Balletto in quattro quadri su musica di Pëtr I’lič Čajkovskij, privo di scene, con i soli costumi di Barbara Karinska e gli effetti di luce di Jean Rosenthal, Serenata (Serenade) aveva debuttato con le diciassette allieve della School of American Ballet, un paio di allievi (ed altri costumi, quelli di Jean Lurçat), quando il giovane Balanchine era da solo un anno negli Stati Uniti; quella fu la sua prima coreografia americana.

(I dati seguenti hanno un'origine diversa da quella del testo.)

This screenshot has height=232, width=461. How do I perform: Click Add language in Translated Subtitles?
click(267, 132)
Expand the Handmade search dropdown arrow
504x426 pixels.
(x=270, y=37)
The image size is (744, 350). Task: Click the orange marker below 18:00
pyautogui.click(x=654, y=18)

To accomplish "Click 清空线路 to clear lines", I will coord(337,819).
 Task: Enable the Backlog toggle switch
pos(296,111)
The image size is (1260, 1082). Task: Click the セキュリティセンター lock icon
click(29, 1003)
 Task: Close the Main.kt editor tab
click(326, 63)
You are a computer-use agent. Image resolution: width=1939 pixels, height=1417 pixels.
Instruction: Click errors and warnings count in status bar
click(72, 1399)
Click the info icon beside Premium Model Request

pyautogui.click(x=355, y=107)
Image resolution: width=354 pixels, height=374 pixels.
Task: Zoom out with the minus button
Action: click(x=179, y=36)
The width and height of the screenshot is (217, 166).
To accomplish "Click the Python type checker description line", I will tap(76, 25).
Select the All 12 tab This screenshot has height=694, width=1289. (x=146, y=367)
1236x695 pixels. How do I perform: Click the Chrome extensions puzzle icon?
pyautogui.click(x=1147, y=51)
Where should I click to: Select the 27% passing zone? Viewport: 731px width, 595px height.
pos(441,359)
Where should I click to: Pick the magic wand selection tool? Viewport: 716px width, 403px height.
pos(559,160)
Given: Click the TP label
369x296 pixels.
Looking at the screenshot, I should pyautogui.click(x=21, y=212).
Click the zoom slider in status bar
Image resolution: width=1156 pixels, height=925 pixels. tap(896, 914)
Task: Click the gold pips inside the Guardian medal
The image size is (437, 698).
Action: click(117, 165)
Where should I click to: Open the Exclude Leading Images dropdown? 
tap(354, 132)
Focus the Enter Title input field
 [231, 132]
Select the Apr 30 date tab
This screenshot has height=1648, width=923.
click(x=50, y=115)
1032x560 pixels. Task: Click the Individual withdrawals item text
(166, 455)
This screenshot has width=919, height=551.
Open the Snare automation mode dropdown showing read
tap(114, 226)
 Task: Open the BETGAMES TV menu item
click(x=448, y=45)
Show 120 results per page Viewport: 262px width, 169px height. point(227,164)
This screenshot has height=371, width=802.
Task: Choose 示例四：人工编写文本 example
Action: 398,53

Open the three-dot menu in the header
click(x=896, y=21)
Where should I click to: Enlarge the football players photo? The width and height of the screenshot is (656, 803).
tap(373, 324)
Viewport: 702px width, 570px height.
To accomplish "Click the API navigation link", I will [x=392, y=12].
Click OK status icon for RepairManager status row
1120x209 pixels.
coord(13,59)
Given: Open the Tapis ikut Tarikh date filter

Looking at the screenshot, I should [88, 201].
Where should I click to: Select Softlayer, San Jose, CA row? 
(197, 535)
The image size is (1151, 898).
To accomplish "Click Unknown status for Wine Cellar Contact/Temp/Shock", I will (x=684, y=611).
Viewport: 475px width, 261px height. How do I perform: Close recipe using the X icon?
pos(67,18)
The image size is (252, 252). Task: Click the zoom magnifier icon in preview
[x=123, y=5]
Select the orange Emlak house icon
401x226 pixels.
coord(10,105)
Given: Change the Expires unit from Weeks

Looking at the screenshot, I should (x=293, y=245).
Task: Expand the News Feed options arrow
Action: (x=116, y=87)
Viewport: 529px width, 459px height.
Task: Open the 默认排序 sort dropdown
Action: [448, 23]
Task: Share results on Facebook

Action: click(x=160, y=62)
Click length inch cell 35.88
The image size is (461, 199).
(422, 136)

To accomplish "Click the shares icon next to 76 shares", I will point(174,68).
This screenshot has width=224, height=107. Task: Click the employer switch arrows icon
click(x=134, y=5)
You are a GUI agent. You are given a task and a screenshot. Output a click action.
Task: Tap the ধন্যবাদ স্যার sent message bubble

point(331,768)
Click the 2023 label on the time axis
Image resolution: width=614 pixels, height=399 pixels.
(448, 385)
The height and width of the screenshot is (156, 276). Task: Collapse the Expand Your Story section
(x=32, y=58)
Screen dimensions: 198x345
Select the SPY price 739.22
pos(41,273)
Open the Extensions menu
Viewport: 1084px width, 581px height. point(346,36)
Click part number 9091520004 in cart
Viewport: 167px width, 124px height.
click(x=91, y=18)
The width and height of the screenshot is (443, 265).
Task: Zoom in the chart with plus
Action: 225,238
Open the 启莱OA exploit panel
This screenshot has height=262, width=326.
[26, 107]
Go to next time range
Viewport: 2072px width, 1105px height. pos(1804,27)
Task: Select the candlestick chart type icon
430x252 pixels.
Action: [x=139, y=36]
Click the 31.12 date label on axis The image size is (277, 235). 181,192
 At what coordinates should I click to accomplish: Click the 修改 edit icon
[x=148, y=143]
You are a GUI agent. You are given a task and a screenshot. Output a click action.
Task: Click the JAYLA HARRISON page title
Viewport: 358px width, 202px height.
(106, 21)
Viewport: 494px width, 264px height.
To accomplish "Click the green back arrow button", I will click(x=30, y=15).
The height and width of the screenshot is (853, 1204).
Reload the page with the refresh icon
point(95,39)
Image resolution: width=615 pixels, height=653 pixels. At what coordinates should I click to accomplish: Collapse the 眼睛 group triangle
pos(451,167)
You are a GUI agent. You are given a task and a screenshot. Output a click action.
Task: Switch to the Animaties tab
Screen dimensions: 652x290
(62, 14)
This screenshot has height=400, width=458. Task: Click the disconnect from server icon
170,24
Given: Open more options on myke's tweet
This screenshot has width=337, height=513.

Nel 1948 divenne parte del repertorio del New York City Ballet, cambiando il numero degli interpreti e qualificandosi come uno dei suoi exploit più amati e rappresentati. Privo di trama, ma romanticamente costruito sulla musica (Serenata in do per orchestra d’archi), sviluppa – secondo la ben nota astrazione neoclassica balanchiniana – i quattro momenti senza interruzione, grazie a ventotto danzatori in costumi celesti, davanti a un ciclorama pure azzurro. Nelle magnifiche figurazioni è possibile intravedere stati d’animo, vaganti tra amore e nostalgia, desiderio, rimpianto, e persino un danzatore conteso da due ballerine. Ovvero, una piccola, disperata vicenda amorosa: negata, come al solito, dal coreografo. “Molta gente crede che in questo balletto vi sia una storia nascosta” ha scritto, infatti, Balanchine, “Non è vero. Ci sono, semplicemente, danzatori in movimento su di un bel pezzo di musica, una serenata, una danza, se vi piace, alla luce della luna”.

Serenata, replicato due volte in quel fortunato settembre 1953, entrò nel repertorio scaligero, nel febbraio 1960 con il suo titolo originale: Serenade. Ripreso nel 1962 e nel 1965, è passato in anni recenti alla Scuola di Ballo della Scala nell’originale formazione del 1934. (Ma.Gu.)